Many faculty, postdocs, graduate students, staff, student interns, and visiting scholars frequenting the offices and labs of the beautiful new Kapnick Center are doing research that is key to the survival of our ecosystems and indeed our planet. Several research projects are already active at the EWRP are listed here.

 Research Topics:



Nutrient Removal Efficacy of Wetland Plant Communities in the Florida Everglades

This 3-year, 18-mesocosm study focused on estimating the efficacy of different wetland plant communities for reducing phosphorus input into the Florida Everglades. This project was part of the overall Everglades Restoration where 23,000 ha of wetlands, called Stormwater Treatment Areas (STAs), have been created on former agricultural land that had, in turn, replaced wetlands decades ago. The study investigated if certain types of wetland communities are better than others in reducing phosphorus inputs to the Florida Everglades, thus reducing the invasion of plants such as Typha (cattails) from taking over the native Cladium (sawgrass) in the Everglades “river of grass.”  Our study (Mitsch et al. 2015) found that by the end of the study, the Nymphaea, control/Chara, and Typha vegetation communities had lower outflow phosphorus concentration than the inflow (p < 0.05) with average outflow concentration of 11 ± 1, 15 ± 3 and 16  ± 1 ppb respectively. We conclude that any treatment wetland constructed with local Florida soils and designed to achieve low (~10–15 ppb P) concentrations would probably take a minimum of 2 years to become sinks of phosphorus. We also conclude that wetlands can be created to achieve these low thresholds if low TP loading and self-design strategies are incorporated into the project design (Mitsch et al., 2015).

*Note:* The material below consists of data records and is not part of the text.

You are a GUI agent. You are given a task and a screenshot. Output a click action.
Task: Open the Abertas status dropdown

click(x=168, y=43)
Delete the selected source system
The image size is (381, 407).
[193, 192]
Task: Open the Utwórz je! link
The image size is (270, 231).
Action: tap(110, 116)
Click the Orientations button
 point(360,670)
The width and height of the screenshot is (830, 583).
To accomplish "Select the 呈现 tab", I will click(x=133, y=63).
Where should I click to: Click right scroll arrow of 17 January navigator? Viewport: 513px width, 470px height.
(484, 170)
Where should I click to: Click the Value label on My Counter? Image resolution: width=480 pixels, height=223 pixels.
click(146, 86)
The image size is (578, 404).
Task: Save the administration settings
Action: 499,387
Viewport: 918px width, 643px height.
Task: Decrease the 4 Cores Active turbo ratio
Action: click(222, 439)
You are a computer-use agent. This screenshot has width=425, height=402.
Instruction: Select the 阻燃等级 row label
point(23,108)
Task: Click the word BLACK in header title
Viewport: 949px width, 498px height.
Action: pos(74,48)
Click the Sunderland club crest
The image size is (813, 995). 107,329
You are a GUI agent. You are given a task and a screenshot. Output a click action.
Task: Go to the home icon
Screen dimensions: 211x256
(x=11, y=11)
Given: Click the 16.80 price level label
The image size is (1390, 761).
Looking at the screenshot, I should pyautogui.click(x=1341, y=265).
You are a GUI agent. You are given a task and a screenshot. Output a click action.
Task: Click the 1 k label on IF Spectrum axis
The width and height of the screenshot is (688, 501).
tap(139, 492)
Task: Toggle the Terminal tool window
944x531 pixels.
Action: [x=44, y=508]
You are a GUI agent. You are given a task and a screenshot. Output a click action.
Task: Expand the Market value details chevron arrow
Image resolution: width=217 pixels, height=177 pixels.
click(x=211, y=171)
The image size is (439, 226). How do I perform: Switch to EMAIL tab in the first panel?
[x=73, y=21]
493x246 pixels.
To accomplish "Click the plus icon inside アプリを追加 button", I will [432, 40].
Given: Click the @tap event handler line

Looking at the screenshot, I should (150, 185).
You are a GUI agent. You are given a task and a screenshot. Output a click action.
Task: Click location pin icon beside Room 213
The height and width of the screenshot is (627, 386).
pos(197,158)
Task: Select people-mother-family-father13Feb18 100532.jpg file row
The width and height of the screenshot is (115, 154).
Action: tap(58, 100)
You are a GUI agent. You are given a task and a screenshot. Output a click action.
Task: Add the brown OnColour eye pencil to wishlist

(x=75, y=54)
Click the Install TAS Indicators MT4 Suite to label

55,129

Two companion studies on this project are also published.  Villa and Mitsch (2014) investigated the contribution of the different wetland plant species to exported DOC (and by inference to DOP) by using carbon stable isotope techniques.  Marois et al. (in press) investigated the relative importance of aquatic metabolism on the retention of phosphorus in these vegetation communities and found that plant communities without emergent macrophytes may perform best in the retention of phosphorus in low inflow concentration conditions.